Don't miss out on this special Labor Day surprise. The internationally revered Kennedy shares with us her comedic repertoire. “Her stand-up is startlingly good. She works the audience and makes the most of her cleverness with words, her knack for seeing things freshly. She has a great riff about people scraping moss off each other every morning in Scotland, but the audience seems most to enjoy the material about pubic hair." - The Guardian
She's assertive, well-timed, and she will be at McNally Jackson Books for one night only.
News of Note
Staff Picks
The Conservationist
Written by Sohaila
by Nadine Gordimer (Penguin, $15.00)
Yow, this one will make you realize why she won the Nobel Prize. A skillful and compassionate dissection of apartheid through one mostly unsympathetic landowner farmer in South Africa. Such is Gordimer's prodigious talent that by the end you can see, smell and feel the landscape of veldt and vlei, and find it in your heart to be sorry for a man who stands for everything wrong in his time.
Unforgiving Years
Written by Dustin
by Victor Serge (NYRB Classics, $15.95)
Serge's prose takes a moment to get used to, it's so full of roiling turmoil, drifting clots of yearning rising slowly in the dark mix. This novel, Serge's last, is the story, broken into four parts, four places and times, of the inhuman wreckage our ideology made of the century newly past. There are tastes of Greene here, Heller and Fuentes, but they are muddied and bitter and perhaps more masterful for it.
The Line of Beauty
Written by David
by Alan Hollinghurst (Bloomsbury Publishing, $14.95)
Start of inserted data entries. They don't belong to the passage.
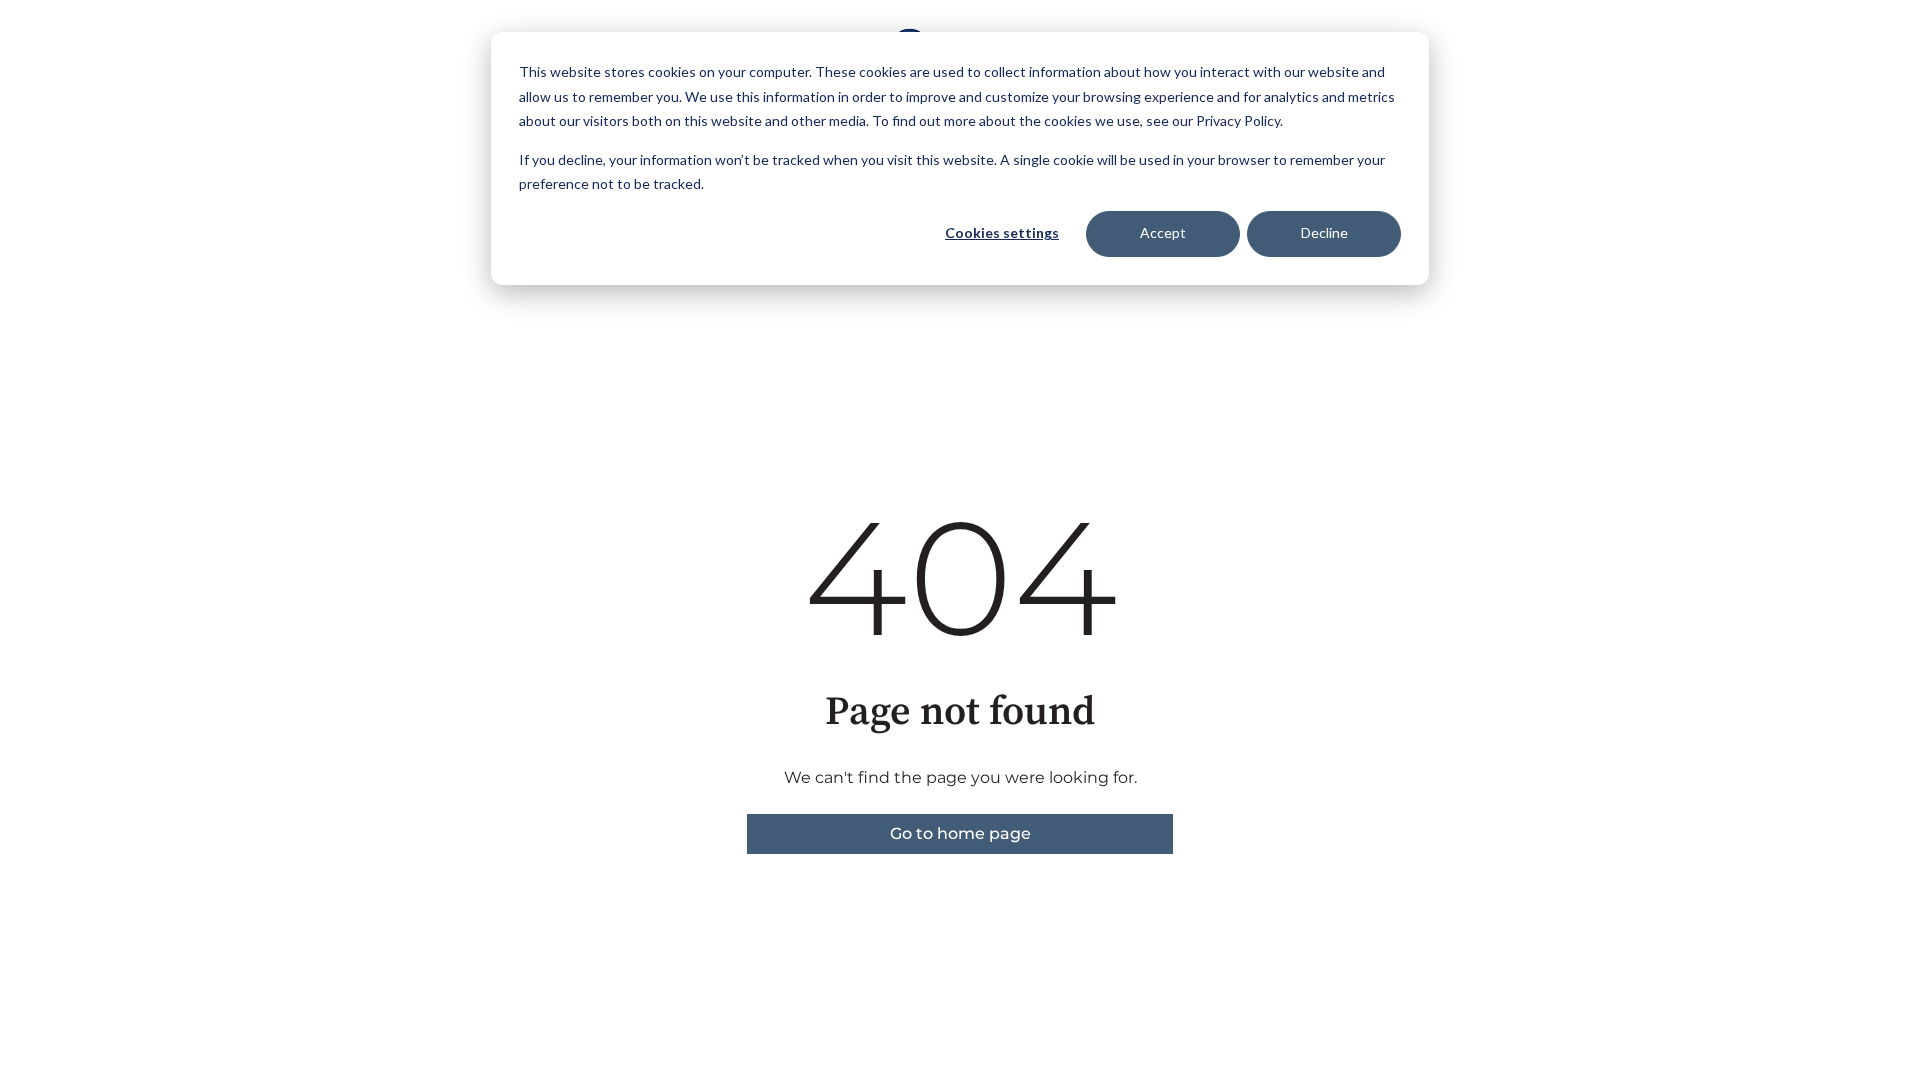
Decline (1324, 232)
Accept (1163, 232)
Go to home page (960, 833)
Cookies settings (1002, 232)
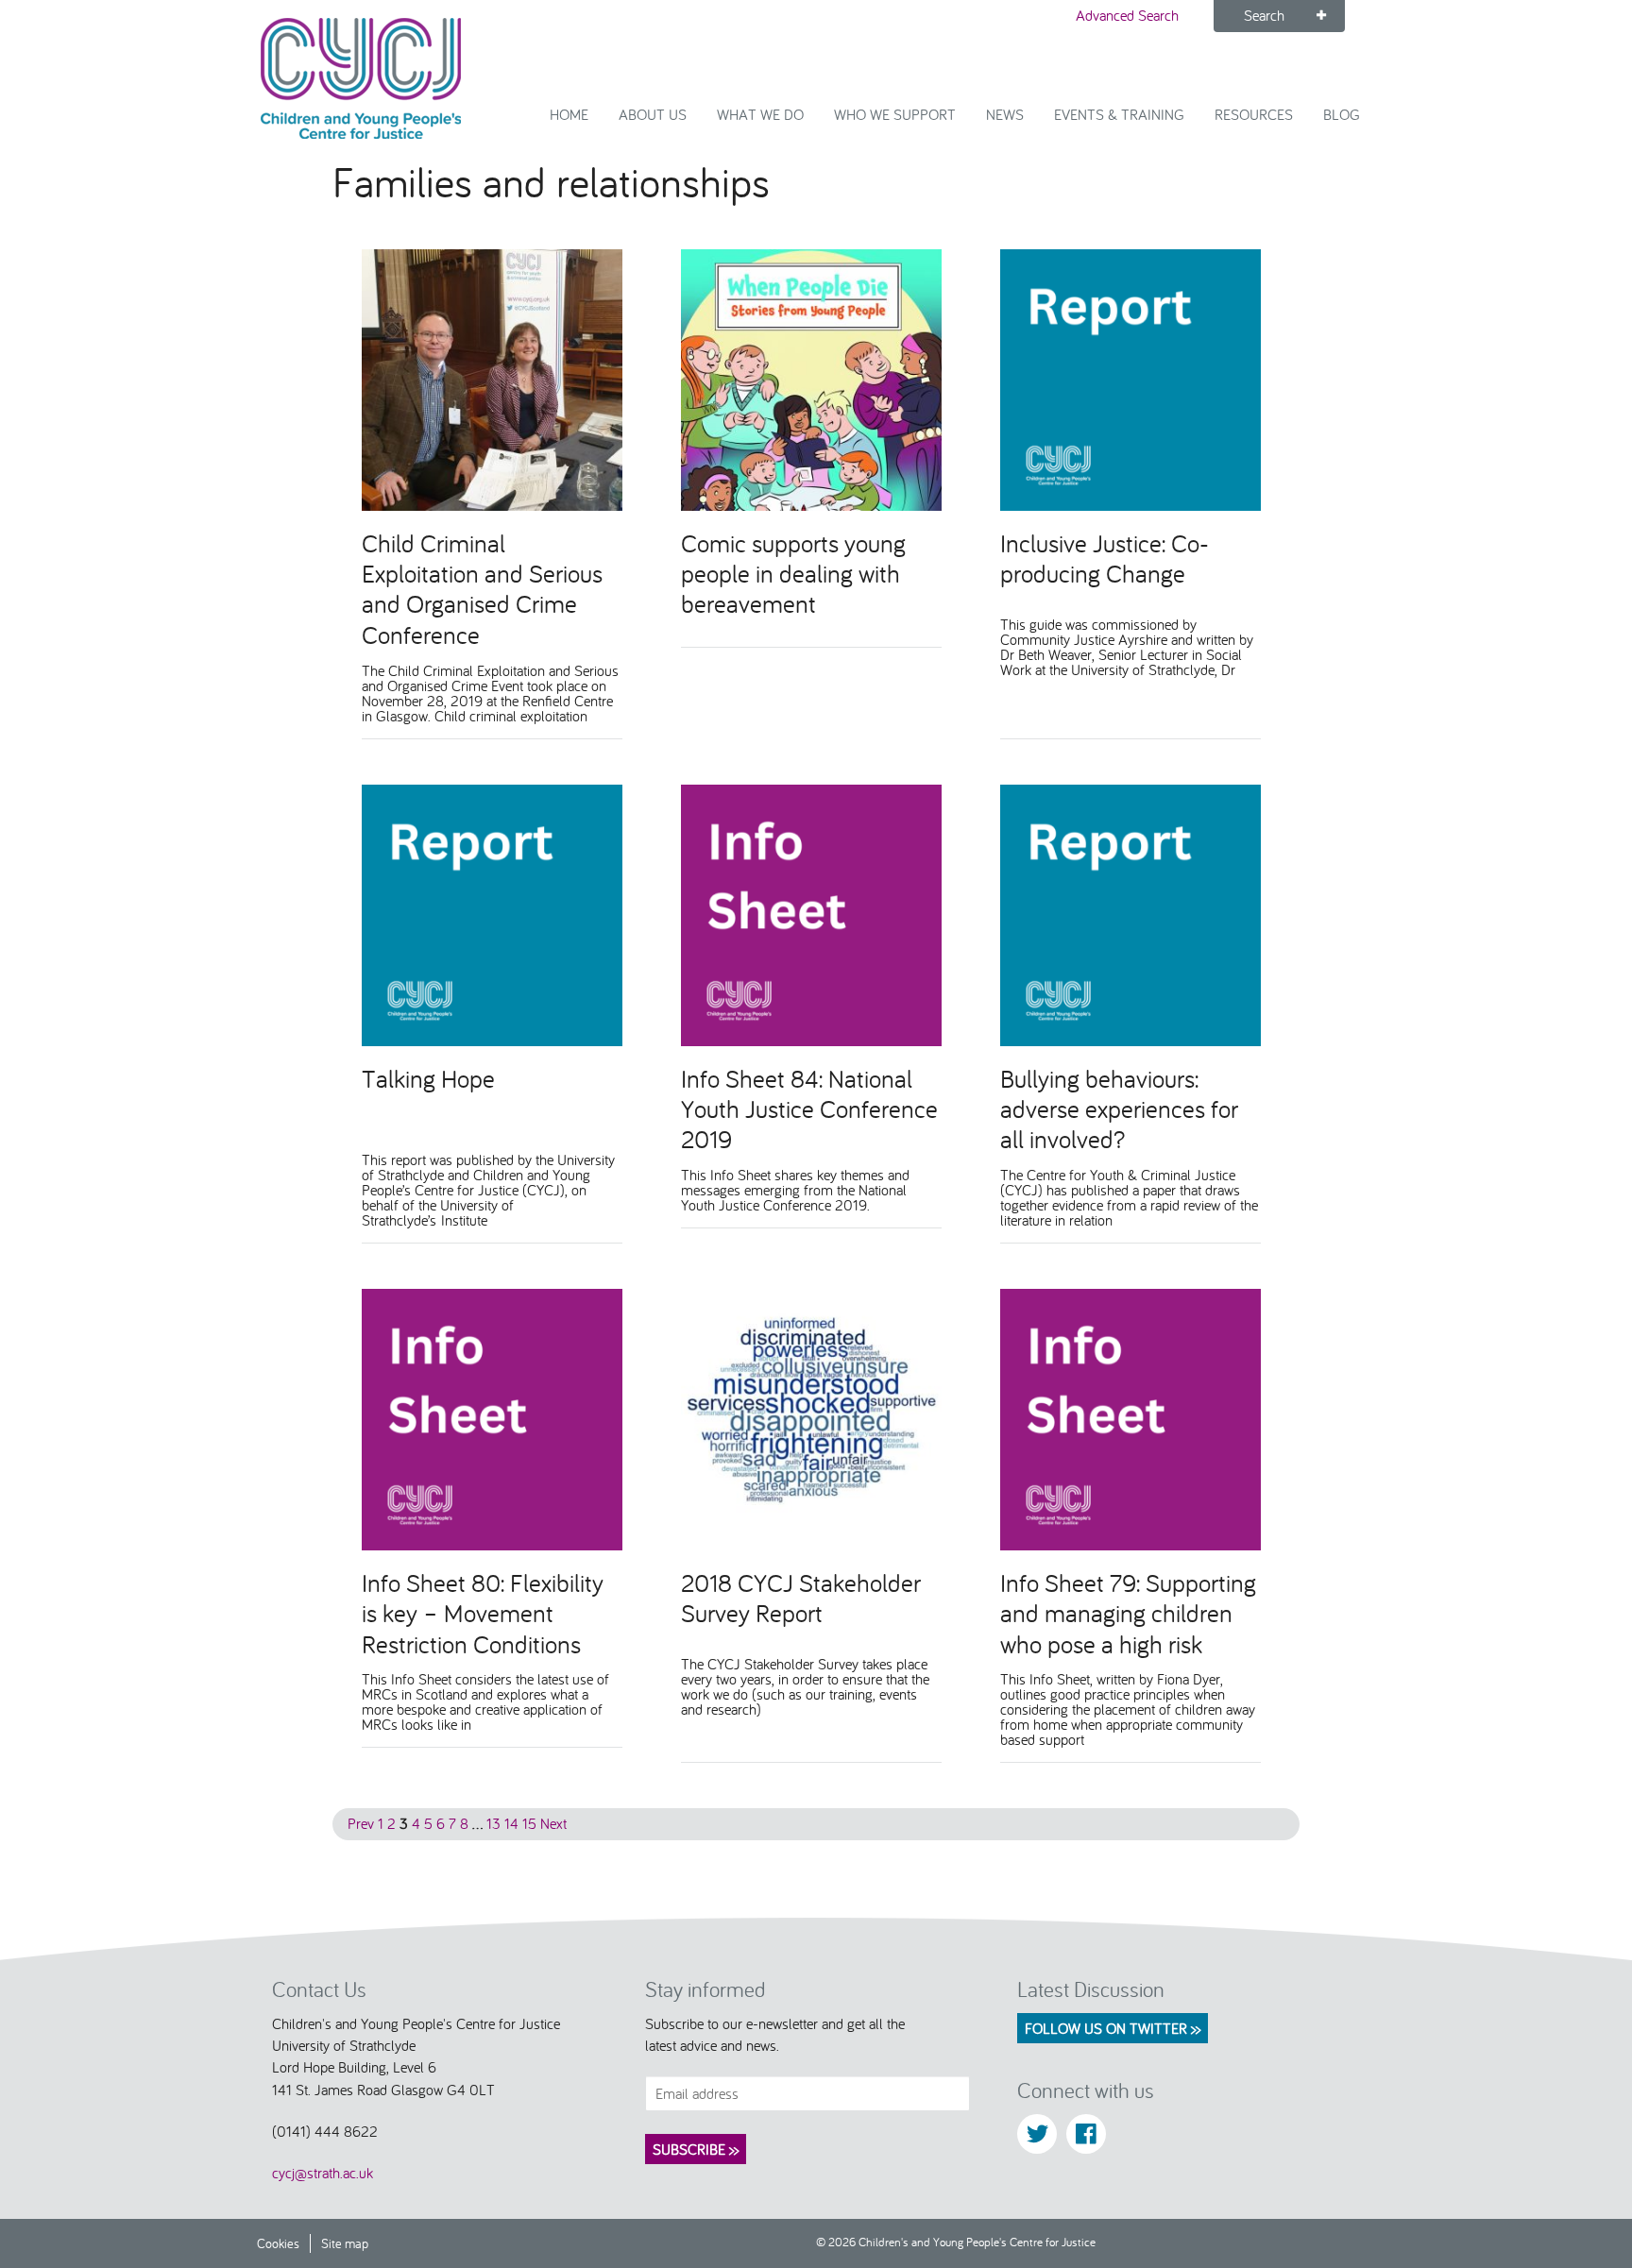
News (1005, 114)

A beautiful and nearly perfectly written novel. Hollinghurst's craftsmanship and use of language is masterly and almost unbelievably skilled. This book won the Booker Prize in 2004, and if you didn't read it then, you should really consider doing so now. It stands so far apart from the ordinary that whether it's destined for tenure in literature's canon is irrelevant -- it's a classic in spirit.